Minnesota reported Saturday its first cases of a new variant of the pandemic coronavirus, a strain that has stoked worldwide concern for apparently spreading more quickly than others.
First detected last year in the United Kingdom, the variant was identified in specimens from five residents of four Twin Cities metro area counties, according to an announcement by the Minnesota Department of Health.
The variant strain is not thought to be more virulent than those that have been widely circulating in Minnesota, Kris Ehresmann, the state's director of infectious diseases, said in a statement. But Ehresmann said the prospect of a more contagious variant underscores the importance of slowing the spread by wearing masks, maintaining social distance and quarantining if exposed to a positive case.
"It's important to note that this variant strain of the virus has been found in other states in the U.S., so we were expecting to find the virus in Minnesota. Knowing that it is now here does not change our current public health recommendations," state epidemiologist Ruth Lynfield said in a statement Saturday.
"While it is thought to be more easily spread from one person to another, it has not been found to cause more serious disease," she added. "With RNA viruses, like SARS-CoV-2, the virus that causes COVID-19, it is not unexpected to see new, more successful strains emerge."
The variant strain of SARS-CoV-2 was first detected in the United Kingdom in September and has been found around the world.

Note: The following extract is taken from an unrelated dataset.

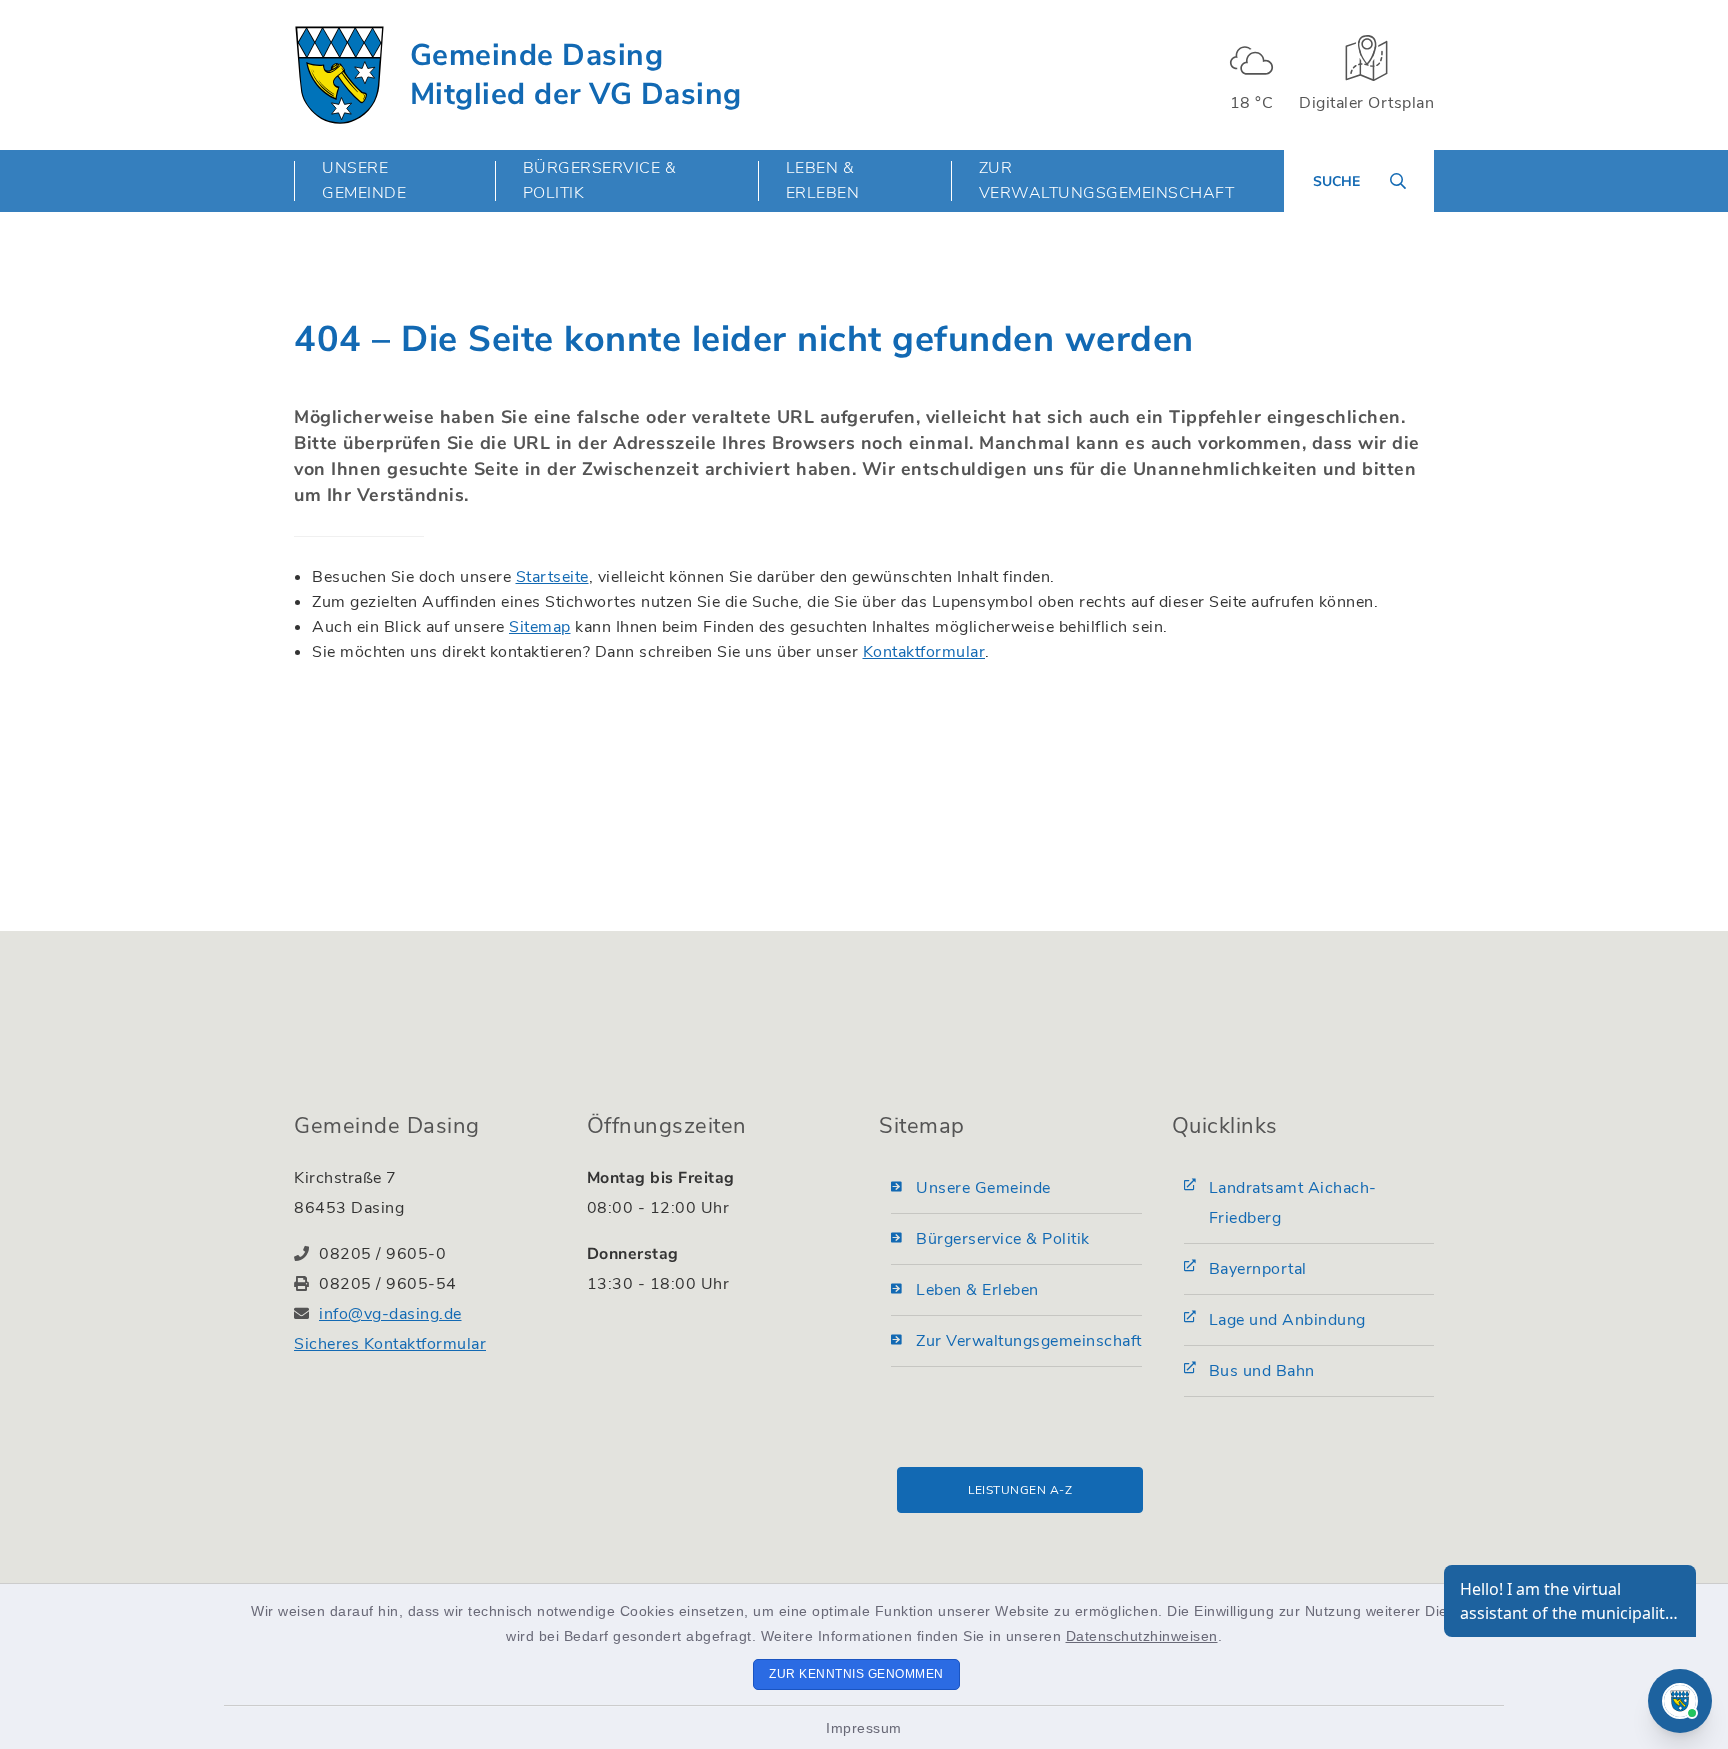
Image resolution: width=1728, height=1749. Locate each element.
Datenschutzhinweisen (1142, 1636)
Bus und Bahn (1262, 1371)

The Centers for Disease Control and Prevention (CDC) says 63 cases of the variant strain have been found in eight states as of Jan. 8.
Its arrival in Minnesota is not surprising, but it is troubling since it raises the potential for more spread, said Michael Osterholm of the Center for Infectious Disease Research and Policy at the University of Minnesota.
"It should be a red alert to localities that this variant is now here, and we have to be even more concerned about its potential to cause more infections and what that will do to our health care system," Osterholm said. "This will just add to the capacity challenges we've already had."
One report released last week suggested the variant is 37% more infectious than more common strains, said Dr. David Boulware, an infectious disease specialist at the University of Minnesota. The absolute difference in rates was just 4.2 percentage points — among those infected with the variant, 15.6% of contacts tested positive, Boulware said, whereas people infected with more common strains passed it to 11.4% of contacts.
"The best way to prevent exposure to the B117 variant is to minimize close contact to other people not in your household," he wrote in an e-mail.
The five Minnesotans with the variant range in age from 15 to 37, according to the Health Department, and the onset of their illness ranged from Dec. 16 to Dec. 31. Health officials believe none of those infected with the strain has been hospitalized.
Two of the cases reported international travel, the Health Department said, and one did not. Travel histories weren't yet known for the others. Health officials say they are re-interviewing those who tested positive for the variant strain to better understand how they might have been exposed to it and learn more about their close contacts.
Preliminary studies have suggested that new vaccines against COVID-19 are effective against the variant strain, Ehresmann said.
"Whether this new strain infects more people will be determined to a large degree by how rigorously we all practice those protective measures that are so important," Lynfield said. "Getting as many people vaccinated as possible will also be critical in the control of the spread of this variant and the emergence of other variants."
Earlier Saturday, health officials reported the statewide tally for vaccines administered jumped significantly by more than 15,000 in the latest data release, for a total 119,744 doses so far. State officials have said reporting delays mean daily figures understate the total for doses administered; the count doesn't include vaccinations at federal facilities that have their own supplies.
Four of the variant strain cases in Minnesota were identified through the state's public health laboratory, and one was identified through the CDC. The results were confirmed on Saturday.